There was so much hype leading up to the movie, that often makes it hard for the movie to live up to that hype, but 'The Dark Knight' totally delivers. Heath Ledger's untimely death makes this picture even more dark, just knowing that, sadly, this is his last completed role and a great talent has been taken from us way too soon. There is a line in the movie when The Joker says something along the lines of "me and the Batman, we need each other". And indeed, every hero needs his arch nemesis, but what will our Batman movies do now in the future? I truly believe no one can ever live up to Ledger's Joker, but then again, I thought no one could ever live up to Keaton's Batman and Christian Bale has done a spot on job doing just that!
I am curious to see if they put the Joker in the next movie or if they just leave well enough alone. They dropped a hint, and I believe the next Batman movie villain will be Catwoman, but I hope I'm wrong actually; lets leave all the "done there, been that" alone and have a new villain that we haven't seen before in the live action films!
Rapturous reviews and a Joker-fueled frenzy helped 'The Dark Knight' blow past 'Spider-Man 3' for a record-breaking $158.3 million opening weekend. See why critics are hailing Heath Ledger's final performance as "mad-crazy-blazing brilliant" and referring to this 'Batman Begins' sequel as a "full symphony." [MovieFone has] the scoop in our roundup of 'Dark Knight' reviews.
Here is what the critics are saying:
"In 'The Dark Knight,' Christopher Nolan's ominously labyrinthine and exciting sequel to 'Batman Begins,' good and evil aren't just separate forces -- at times, they're a whisper away from each other -- and the movie exudes a predatory glamour that makes the comic-book films that have come before it look all the more like kid stuff." -- Owen Gleiberman, Entertainment Weekly
''I can only speak superlatives of Ledger, who is mad-crazy-blazing brilliant as the Joker. Miles from Jack Nicholson's broadly funny take on the role in Tim Burton's 1989 'Batman,' Ledger takes the role to the shadows, where even what's comic is hardly a relief ... If there's a movement to get him the first posthumous Oscar since Peter Finch won for 1976's Network, sign me up." -- Peter Travers, Rolling Stone
"Bale again brilliantly personifies all the deep traumas and misgivings of Batman's alter ego, Bruce Wayne.
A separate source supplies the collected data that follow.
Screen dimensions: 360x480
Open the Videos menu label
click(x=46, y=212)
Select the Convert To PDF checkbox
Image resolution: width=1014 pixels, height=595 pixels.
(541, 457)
A bit of Hamlet is in this Batman. Ledger's performance is a beauty. His Joker has a slow cadence of speech, as if weighing words for maximum mischief and contempt." -- Kirk Honeycutt, The Hollywood Reporter
"Good and evil, peace and chaos, Batman and the Joker are two sides of the same coin -- with their fates just a wrist-flick away -- in this gritty, glorious sequel to 'Batman Begins.' Thanks to impressive action, Christian Bale's tortured turn as the demon-knight and Heath Ledger's unsettling, unforgettable performance as his clown-faced foe, this is a masterpiece -- no joke." -- Tom DiChiara, Moviefone
"'Batman' isn't a comic book anymore. Christopher Nolan's 'The Dark Knight' is a haunted film that leaps beyond its origins and becomes an engrossing tragedy. It creates characters we come to care about. That's because of the performances, because of the direction, because of the writing, and because of the superlative technical quality of the entire production." -- Roger Ebert, The Chicago Sun-Times
"It's a tribute to Ledger's indelible work that he makes the viewer entirely forget the actor behind the cracked white makeup and blood-red rictus grin, so complete and frightening is his immersion in the role. With all due respect to the enjoyable camp buffoonery of past Jokers like Cesar Romero and Jack Nicholson, Ledger makes them look like -- well, clowns." -- Justin Chang, Variety
Besides all of these critics giving unlikely praise to an action / comic book film, the viewers are also chiming in with their praises as well! The movie review site, RottenTomatoes.com has The Dark Knight at a very high 94% approval rating!